Dec 08, 2005 23:44
soo i havent updated in awhile, might as well. lets see, last saturday was awesome, i skied at sunday river that day and then that night on the spur of the moment i decided to do something with the grey goose that wes bought me for my birthday so i threw a small coctail preparty for a bunch of my girlfriends. then i went up to hillside for a bit and chilled with melyn and steph and then i went to the coffeehouse show, naftali avari.. it was good but i was just in the mood for peppy music and it was a little too mellow at that time. then i went back to hillside and as soon as i walked in the room like 5 people were like 'alex!! yay!' and at that point i knew that i had great friends who really appreciate my company. after spending time there i left with nicole and scotty and went to an awesome party in johnson until security busted it up. after that we wandered around campus having a great time and wreaking hell.

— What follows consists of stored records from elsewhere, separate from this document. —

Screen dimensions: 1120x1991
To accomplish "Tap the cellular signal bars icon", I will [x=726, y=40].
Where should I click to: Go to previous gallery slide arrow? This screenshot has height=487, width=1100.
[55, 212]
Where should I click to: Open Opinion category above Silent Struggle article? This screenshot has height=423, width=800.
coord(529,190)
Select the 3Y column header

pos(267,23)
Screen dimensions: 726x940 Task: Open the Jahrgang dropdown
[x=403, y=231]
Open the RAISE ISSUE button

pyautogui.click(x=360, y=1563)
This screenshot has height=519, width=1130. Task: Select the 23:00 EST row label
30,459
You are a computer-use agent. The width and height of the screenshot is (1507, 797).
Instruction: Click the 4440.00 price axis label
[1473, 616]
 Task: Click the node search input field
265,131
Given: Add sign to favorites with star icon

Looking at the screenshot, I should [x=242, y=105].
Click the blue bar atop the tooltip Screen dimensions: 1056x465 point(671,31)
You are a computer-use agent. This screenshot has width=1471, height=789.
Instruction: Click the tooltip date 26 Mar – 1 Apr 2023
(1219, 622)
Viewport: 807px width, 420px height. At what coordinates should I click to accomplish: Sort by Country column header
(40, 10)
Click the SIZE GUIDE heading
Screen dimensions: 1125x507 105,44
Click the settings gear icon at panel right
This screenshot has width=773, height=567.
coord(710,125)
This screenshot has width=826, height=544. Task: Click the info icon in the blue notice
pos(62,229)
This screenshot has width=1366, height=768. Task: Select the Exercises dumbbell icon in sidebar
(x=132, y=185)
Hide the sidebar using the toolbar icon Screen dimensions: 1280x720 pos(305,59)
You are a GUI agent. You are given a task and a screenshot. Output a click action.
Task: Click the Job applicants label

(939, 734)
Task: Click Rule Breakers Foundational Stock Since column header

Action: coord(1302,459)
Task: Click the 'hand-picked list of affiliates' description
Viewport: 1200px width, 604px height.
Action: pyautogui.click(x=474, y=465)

on sunday i drove back home by myself and spent the night in boston at mit. it went alright, nothing special, i mean it was a sunday night after all, but linc and i had another good talk. i dont really know what is going on anymore and ive pretty much almost given up on trying to figure out what i want. part of me feels like we are already in a sort of relationship because we talk online for about an hour each day, but at the same time i dont really want to be in a long-distance relationship, and im not even sure that if i did want to be in one if i'd want to start dating him. part of me feels like it is a step backward considering that was high school, but part of me sees us potentially dating after we get out of school and seeing how far that'd take us. i just dont know anymore and i dont know what i want right now becuase i will be seeing him alot in the next two months and then i wont see him at all the second semester because i wont be coming home much if at all after i leave for colby in january, so starting something seems pointless. i also realize that i dont have the same feelings for him that i used to and that though he has matured emotionally with his insight i feel like linc has lost his social skills, most likely because he has been surrounded by people who lack them as well.. anyway im done with my rant
monday i went to a U2 concert with Tash which was soo good, aside from the fact that everyone was shitfaced and falling down the stairs. then monday i drove back up to colby and have been working ever since, though everything is done now thank GOD. i spent 8 hours in the library yesterday working on my 12 page anthro paper and sociology project and spanish paper.. which are DONE now! anyway, so ready for the weekend and LOUDNESS but not psyched about the UNDERCOVER COPS! yeah. im not getting caught.. stupid waterville PD thinks we have a drinking problem.. of course we do ITS COLLEGE! ugh. okay im exausted and need to go to bed now, still stressed for some reason and in desperate need of massage. we'll see about that. well i hope you enjoyed my massive update cause thats all i got for now.